(Dataset entries)
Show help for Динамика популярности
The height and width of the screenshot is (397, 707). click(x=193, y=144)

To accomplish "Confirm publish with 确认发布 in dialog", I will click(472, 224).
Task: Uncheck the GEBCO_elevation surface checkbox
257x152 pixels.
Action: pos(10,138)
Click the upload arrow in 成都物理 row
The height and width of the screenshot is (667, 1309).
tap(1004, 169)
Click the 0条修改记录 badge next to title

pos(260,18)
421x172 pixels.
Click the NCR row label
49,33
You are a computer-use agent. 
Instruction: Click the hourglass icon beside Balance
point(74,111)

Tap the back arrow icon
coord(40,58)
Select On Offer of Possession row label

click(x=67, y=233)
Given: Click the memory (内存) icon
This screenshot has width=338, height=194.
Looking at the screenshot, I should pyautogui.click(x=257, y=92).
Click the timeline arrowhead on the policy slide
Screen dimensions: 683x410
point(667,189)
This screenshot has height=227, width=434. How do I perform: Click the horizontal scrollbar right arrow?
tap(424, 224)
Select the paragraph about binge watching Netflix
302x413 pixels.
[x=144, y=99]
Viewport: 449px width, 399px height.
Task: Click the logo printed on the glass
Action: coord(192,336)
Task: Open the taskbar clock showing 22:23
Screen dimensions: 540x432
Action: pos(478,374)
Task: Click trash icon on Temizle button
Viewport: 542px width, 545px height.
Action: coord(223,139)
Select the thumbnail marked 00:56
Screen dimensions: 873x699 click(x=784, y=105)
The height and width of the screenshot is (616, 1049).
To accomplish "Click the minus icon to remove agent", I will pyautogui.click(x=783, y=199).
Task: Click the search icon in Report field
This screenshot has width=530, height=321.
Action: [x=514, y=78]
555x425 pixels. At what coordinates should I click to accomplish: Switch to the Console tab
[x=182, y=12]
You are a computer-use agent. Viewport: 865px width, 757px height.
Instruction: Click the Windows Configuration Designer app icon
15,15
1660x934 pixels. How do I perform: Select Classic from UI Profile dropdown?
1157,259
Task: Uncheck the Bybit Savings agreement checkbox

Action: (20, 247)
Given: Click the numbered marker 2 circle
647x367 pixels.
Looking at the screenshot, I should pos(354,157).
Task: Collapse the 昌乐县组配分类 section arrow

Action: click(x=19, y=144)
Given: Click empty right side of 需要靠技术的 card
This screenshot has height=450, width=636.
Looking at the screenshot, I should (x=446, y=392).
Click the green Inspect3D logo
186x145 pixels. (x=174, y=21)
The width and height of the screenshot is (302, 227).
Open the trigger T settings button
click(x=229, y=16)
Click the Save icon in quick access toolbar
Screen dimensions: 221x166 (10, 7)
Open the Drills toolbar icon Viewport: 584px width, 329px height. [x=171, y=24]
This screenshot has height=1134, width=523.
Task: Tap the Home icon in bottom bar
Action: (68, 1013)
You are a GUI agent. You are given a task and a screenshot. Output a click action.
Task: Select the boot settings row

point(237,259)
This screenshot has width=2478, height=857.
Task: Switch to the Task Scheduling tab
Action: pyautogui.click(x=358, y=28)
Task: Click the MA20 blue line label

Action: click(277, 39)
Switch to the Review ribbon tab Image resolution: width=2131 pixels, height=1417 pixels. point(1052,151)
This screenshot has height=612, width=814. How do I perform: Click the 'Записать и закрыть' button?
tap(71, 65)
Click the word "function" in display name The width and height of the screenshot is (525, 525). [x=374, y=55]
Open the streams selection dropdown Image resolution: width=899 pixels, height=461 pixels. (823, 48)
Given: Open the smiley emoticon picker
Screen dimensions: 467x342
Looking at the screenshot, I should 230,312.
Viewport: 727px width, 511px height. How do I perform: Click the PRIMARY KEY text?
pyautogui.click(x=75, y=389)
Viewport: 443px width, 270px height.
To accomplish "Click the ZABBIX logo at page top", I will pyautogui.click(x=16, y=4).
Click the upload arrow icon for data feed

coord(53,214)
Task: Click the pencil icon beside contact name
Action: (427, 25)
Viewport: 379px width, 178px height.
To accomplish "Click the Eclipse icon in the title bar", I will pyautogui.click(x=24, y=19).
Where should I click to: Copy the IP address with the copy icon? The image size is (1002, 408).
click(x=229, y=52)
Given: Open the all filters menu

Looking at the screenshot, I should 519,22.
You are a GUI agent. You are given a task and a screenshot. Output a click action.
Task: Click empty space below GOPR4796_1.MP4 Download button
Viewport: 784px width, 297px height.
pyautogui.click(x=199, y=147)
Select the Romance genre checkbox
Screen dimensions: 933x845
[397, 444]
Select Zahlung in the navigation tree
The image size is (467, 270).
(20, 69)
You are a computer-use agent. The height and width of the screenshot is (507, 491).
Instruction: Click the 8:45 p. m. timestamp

→ TASK REQUIREMENTS
Would it be possible to reproduce all the entries exactly as they appear above?

→ OUTPUT OF THE TASK
Show help for Динамика популярности
The height and width of the screenshot is (397, 707). click(x=193, y=144)

To accomplish "Confirm publish with 确认发布 in dialog", I will click(472, 224).
Task: Uncheck the GEBCO_elevation surface checkbox
257x152 pixels.
Action: pos(10,138)
Click the upload arrow in 成都物理 row
The height and width of the screenshot is (667, 1309).
tap(1004, 169)
Click the 0条修改记录 badge next to title

pos(260,18)
421x172 pixels.
Click the NCR row label
49,33
You are a computer-use agent. 
Instruction: Click the hourglass icon beside Balance
point(74,111)

Tap the back arrow icon
coord(40,58)
Select On Offer of Possession row label

click(x=67, y=233)
Given: Click the memory (内存) icon
This screenshot has width=338, height=194.
Looking at the screenshot, I should pyautogui.click(x=257, y=92).
Click the timeline arrowhead on the policy slide
Screen dimensions: 683x410
point(667,189)
This screenshot has height=227, width=434. How do I perform: Click the horizontal scrollbar right arrow?
tap(424, 224)
Select the paragraph about binge watching Netflix
302x413 pixels.
[x=144, y=99]
Viewport: 449px width, 399px height.
Task: Click the logo printed on the glass
Action: coord(192,336)
Task: Open the taskbar clock showing 22:23
Screen dimensions: 540x432
Action: pos(478,374)
Task: Click trash icon on Temizle button
Viewport: 542px width, 545px height.
Action: coord(223,139)
Select the thumbnail marked 00:56
Screen dimensions: 873x699 click(x=784, y=105)
The height and width of the screenshot is (616, 1049).
To accomplish "Click the minus icon to remove agent", I will pyautogui.click(x=783, y=199).
Task: Click the search icon in Report field
This screenshot has width=530, height=321.
Action: [x=514, y=78]
555x425 pixels. At what coordinates should I click to accomplish: Switch to the Console tab
[x=182, y=12]
You are a computer-use agent. Viewport: 865px width, 757px height.
Instruction: Click the Windows Configuration Designer app icon
15,15
1660x934 pixels. How do I perform: Select Classic from UI Profile dropdown?
1157,259
Task: Uncheck the Bybit Savings agreement checkbox

Action: (20, 247)
Given: Click the numbered marker 2 circle
647x367 pixels.
Looking at the screenshot, I should pos(354,157).
Task: Collapse the 昌乐县组配分类 section arrow

Action: click(x=19, y=144)
Given: Click empty right side of 需要靠技术的 card
This screenshot has height=450, width=636.
Looking at the screenshot, I should (x=446, y=392).
Click the green Inspect3D logo
186x145 pixels. (x=174, y=21)
The width and height of the screenshot is (302, 227).
Open the trigger T settings button
click(x=229, y=16)
Click the Save icon in quick access toolbar
Screen dimensions: 221x166 (10, 7)
Open the Drills toolbar icon Viewport: 584px width, 329px height. [x=171, y=24]
This screenshot has height=1134, width=523.
Task: Tap the Home icon in bottom bar
Action: (68, 1013)
You are a GUI agent. You are given a task and a screenshot. Output a click action.
Task: Select the boot settings row

point(237,259)
This screenshot has width=2478, height=857.
Task: Switch to the Task Scheduling tab
Action: pyautogui.click(x=358, y=28)
Task: Click the MA20 blue line label

Action: click(277, 39)
Switch to the Review ribbon tab Image resolution: width=2131 pixels, height=1417 pixels. point(1052,151)
This screenshot has height=612, width=814. How do I perform: Click the 'Записать и закрыть' button?
tap(71, 65)
Click the word "function" in display name The width and height of the screenshot is (525, 525). [x=374, y=55]
Open the streams selection dropdown Image resolution: width=899 pixels, height=461 pixels. (823, 48)
Given: Open the smiley emoticon picker
Screen dimensions: 467x342
Looking at the screenshot, I should 230,312.
Viewport: 727px width, 511px height. How do I perform: Click the PRIMARY KEY text?
pyautogui.click(x=75, y=389)
Viewport: 443px width, 270px height.
To accomplish "Click the ZABBIX logo at page top", I will pyautogui.click(x=16, y=4).
Click the upload arrow icon for data feed

coord(53,214)
Task: Click the pencil icon beside contact name
Action: (427, 25)
Viewport: 379px width, 178px height.
To accomplish "Click the Eclipse icon in the title bar", I will pyautogui.click(x=24, y=19).
Where should I click to: Copy the IP address with the copy icon? The image size is (1002, 408).
click(x=229, y=52)
Given: Open the all filters menu

Looking at the screenshot, I should 519,22.
You are a GUI agent. You are given a task and a screenshot. Output a click action.
Task: Click empty space below GOPR4796_1.MP4 Download button
Viewport: 784px width, 297px height.
pyautogui.click(x=199, y=147)
Select the Romance genre checkbox
Screen dimensions: 933x845
[397, 444]
Select Zahlung in the navigation tree
The image size is (467, 270).
(20, 69)
You are a computer-use agent. The height and width of the screenshot is (507, 491).
Instruction: Click the 8:45 p. m. timestamp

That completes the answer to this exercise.